Codeforces 230C Shifts（模拟+展开字符串）

Description

You are given a table consisting of n rows and m columns. Each cell of the table contains a number, 0 or 1. In one
move we can choose some row of the table and cyclically shift its values either one cell to the left, or one cell to the right.

To cyclically shift a table row one cell to the right means to move the value of each cell, except for the last one, to the right neighboring cell, and to move the value of the last cell to the first cell.
A cyclical shift of a row to the left is performed similarly, but in the other direction. For example, if we cyclically shift a row "00110" one cell to the right, we get a row "00011",
but if we shift a row "00110" one cell to the left, we get a row "01100".

Determine the minimum number of moves needed to make some table column consist only of numbers 1.

Input

The first line contains two space-separated integers: n (1 ≤ n ≤ 100) — the number of rows in the table and m (1 ≤ m ≤ 104) —
the number of columns in the table.
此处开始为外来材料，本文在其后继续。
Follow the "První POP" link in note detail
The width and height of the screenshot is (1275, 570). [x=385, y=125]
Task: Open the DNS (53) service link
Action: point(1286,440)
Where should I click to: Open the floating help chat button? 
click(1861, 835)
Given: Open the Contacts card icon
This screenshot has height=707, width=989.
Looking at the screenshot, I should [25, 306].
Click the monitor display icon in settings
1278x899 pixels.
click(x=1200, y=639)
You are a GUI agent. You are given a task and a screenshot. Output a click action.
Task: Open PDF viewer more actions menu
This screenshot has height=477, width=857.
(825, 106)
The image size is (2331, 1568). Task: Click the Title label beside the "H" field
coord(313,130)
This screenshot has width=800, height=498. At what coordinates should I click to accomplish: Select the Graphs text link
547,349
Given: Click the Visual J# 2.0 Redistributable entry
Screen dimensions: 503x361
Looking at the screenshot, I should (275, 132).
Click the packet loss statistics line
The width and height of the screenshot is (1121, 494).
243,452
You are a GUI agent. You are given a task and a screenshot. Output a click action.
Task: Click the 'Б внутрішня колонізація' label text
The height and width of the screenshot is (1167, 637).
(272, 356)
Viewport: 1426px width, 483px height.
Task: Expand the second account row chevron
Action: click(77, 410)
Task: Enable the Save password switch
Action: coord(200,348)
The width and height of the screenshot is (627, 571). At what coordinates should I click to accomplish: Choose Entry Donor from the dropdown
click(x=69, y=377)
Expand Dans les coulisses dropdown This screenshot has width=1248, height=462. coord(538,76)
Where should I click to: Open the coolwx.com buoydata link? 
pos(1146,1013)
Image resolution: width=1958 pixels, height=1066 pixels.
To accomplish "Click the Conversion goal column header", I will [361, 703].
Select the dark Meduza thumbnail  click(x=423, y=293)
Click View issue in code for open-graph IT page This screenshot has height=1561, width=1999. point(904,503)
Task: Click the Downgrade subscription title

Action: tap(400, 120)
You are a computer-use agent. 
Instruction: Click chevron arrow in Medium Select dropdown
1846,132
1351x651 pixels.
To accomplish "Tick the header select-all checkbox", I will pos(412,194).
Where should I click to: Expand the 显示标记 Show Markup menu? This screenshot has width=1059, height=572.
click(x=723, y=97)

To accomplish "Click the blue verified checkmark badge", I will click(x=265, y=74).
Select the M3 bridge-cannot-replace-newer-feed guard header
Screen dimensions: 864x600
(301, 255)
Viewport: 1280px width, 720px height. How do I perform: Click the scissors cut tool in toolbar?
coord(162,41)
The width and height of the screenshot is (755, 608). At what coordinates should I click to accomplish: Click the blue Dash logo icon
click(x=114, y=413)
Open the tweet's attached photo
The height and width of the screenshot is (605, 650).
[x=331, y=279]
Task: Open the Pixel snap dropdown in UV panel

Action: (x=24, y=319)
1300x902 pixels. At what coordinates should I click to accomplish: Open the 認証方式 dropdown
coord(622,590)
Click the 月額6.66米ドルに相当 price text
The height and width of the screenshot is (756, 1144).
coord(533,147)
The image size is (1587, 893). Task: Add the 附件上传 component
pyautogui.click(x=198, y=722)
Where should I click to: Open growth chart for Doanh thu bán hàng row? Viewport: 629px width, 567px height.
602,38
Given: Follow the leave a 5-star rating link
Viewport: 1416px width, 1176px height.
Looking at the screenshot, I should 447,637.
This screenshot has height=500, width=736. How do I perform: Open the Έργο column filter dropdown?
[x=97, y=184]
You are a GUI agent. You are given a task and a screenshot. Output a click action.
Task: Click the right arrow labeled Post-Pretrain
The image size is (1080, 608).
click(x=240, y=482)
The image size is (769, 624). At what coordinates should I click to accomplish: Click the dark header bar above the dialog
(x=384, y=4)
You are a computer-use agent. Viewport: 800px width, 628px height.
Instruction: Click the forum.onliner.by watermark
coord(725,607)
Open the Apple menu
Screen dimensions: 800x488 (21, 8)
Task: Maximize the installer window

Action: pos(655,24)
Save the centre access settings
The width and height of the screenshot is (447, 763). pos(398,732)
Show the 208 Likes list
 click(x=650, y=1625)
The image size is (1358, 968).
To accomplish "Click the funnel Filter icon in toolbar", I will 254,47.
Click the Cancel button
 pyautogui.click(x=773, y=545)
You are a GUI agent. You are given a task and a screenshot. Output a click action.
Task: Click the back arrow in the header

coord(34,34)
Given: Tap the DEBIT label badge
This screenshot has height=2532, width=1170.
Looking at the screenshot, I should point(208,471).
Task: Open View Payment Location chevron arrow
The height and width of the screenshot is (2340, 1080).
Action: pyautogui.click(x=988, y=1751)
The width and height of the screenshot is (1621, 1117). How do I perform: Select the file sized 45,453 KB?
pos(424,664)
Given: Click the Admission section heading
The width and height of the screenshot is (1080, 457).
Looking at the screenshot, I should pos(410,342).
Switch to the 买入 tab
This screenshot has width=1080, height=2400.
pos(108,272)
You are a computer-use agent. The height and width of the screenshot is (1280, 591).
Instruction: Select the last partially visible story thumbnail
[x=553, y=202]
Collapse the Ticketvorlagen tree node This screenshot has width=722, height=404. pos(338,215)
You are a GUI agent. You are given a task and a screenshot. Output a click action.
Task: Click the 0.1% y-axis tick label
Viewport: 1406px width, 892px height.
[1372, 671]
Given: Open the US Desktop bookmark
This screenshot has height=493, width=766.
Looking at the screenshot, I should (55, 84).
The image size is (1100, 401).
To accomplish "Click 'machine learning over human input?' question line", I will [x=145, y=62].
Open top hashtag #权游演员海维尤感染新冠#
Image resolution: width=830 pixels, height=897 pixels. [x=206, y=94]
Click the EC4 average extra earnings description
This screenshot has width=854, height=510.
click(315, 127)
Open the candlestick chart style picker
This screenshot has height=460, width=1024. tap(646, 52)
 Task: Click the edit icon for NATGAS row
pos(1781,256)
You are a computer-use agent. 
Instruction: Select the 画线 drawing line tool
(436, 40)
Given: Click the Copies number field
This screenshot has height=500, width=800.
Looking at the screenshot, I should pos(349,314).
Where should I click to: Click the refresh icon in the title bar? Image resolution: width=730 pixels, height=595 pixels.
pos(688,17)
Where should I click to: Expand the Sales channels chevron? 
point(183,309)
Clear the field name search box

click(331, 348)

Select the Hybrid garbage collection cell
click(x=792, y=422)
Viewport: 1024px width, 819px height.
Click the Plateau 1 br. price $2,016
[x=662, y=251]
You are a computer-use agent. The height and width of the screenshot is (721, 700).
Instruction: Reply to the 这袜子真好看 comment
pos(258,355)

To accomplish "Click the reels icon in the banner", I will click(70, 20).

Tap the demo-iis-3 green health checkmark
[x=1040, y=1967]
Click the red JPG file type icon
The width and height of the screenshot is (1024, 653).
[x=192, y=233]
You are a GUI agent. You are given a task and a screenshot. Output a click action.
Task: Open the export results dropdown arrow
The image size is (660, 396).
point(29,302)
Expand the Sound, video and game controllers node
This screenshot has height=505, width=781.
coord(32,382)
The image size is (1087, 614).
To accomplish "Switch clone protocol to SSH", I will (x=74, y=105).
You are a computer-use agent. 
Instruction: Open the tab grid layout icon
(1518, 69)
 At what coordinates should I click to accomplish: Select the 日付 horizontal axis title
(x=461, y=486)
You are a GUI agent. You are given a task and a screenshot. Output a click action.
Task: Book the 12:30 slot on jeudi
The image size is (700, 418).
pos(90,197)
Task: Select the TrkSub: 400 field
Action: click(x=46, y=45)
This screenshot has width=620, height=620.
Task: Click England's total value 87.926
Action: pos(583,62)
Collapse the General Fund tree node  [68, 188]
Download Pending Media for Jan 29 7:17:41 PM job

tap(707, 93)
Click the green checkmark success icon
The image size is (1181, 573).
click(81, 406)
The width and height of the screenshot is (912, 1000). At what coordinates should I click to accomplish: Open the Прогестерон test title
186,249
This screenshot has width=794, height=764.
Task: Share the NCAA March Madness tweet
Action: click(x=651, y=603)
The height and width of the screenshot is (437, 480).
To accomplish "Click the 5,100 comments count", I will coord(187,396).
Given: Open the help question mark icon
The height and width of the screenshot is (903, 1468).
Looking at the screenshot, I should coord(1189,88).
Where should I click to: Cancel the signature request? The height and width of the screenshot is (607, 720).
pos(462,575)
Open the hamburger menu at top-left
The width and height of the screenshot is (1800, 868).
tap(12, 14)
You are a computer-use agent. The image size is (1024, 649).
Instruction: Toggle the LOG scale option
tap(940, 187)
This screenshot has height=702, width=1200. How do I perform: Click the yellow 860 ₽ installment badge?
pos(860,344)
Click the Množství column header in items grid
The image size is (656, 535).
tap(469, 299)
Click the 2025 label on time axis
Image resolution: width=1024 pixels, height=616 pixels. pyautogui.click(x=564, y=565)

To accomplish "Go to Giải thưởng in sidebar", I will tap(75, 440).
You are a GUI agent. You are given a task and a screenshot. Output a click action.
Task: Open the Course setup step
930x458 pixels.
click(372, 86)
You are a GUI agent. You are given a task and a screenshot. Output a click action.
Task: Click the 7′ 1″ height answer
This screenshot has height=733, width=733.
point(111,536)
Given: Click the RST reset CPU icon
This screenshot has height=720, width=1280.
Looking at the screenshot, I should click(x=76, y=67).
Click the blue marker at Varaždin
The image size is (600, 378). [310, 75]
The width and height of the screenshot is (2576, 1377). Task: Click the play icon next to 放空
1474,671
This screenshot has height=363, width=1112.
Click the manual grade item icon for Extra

Then n lines follow, each of them contains m characters "0"
or "1": the j-th character of the i-th line describes the contents of the cell in the i-th
row and in the j-th column of the table.

It is guaranteed that the description of the table contains no other characters besides "0" and "1".

Output

Print a single number: the minimum number of moves needed to get only numbers 1 in some column of the table. If this is impossible, print -1.

Sample Input

Input

3 6
101010
000100
100000

Output

3

Input

2 3111
000

Output

-1

题意：

推桌子每次只能推一格，注意是循环的，从第一个到最后一个只要推一下，使得有一列全为1，输出最小步数

题解：

感觉不是很难的一题，可是超时了n次，思路很简单就是模拟，有展开字符串的思想，如果不是每一行最后一个‘1’的位置就取当前的1的位置和下一个1的位置中间的节点求与两点的最短距离，累加到每一列的数组中，如果是最后一个就展开字符串，与每一行第一个1的位置做最短距离求，然后累加，扫描所有行，最后取数组中最小的就是答案

代码：

#include<stdio.h>
#include<cstring>
#include<string>
#include<iostream>
#include<algorithm>
#include<math.h>
#include<queue>
#include<stack>
using namespace std;
int p[105][10005];//用于储存图...感觉可以不要
int b[105];//用与储存每行有多少个‘1’
int a[105][10005];//第‘i’行记录‘1’的位置
int h[10005];//用于储存每一列累加最小距离和
int main()
{
int m,n,i,j,k,tag,flag,minn,num;
while(scanf("%d%d",&m,&n)!=EOF)
{
flag=1;
for(i=0;i<m;i++)
{
b[i]=0;
tag=0;
for(j=0;j<n;j++)
{
scanf("%1d",&p[i][j]);
if(p[i][j]==1)
{
a[i][b[i]]=j;
b[i]++;
tag=1;
}
}
if(!tag)
flag=0;
}
if(!flag)
{
printf("-1\n");//如果一行没有出现1则就不存在
continue;
}
for(i=0;i<n;i++)
h[i]=0;//初始化每行
for(i=0;i<m;i++)
{
for(j=0;j<b[i];j++)
{
if(j==b[i]-1)//展开字符串的思想分情况
{
for(k=a[i][j];k<=n+a[i][0];k++)
{
if(k<n)
{
h[k]+=min(abs(k-a[i][j]),abs(k-n-a[i][0]));
}
else
{
h[k%n]+=min(abs(k-a[i][j]),abs(k-n-a[i][0]));
}
}
}
else
{
for(k=a[i][j];k<=a[i][j+1];k++)
{
h[k]+=min(abs(k-a[i][j]),abs(k-a[i][j+1]));
}
}
}
}
minn=10086111;
for(i=0;i<n;i++)//扫一遍求最小值
{
if(minn>h[i])
minn=h[i];
}
printf("%d\n",minn);
}
return 0;
}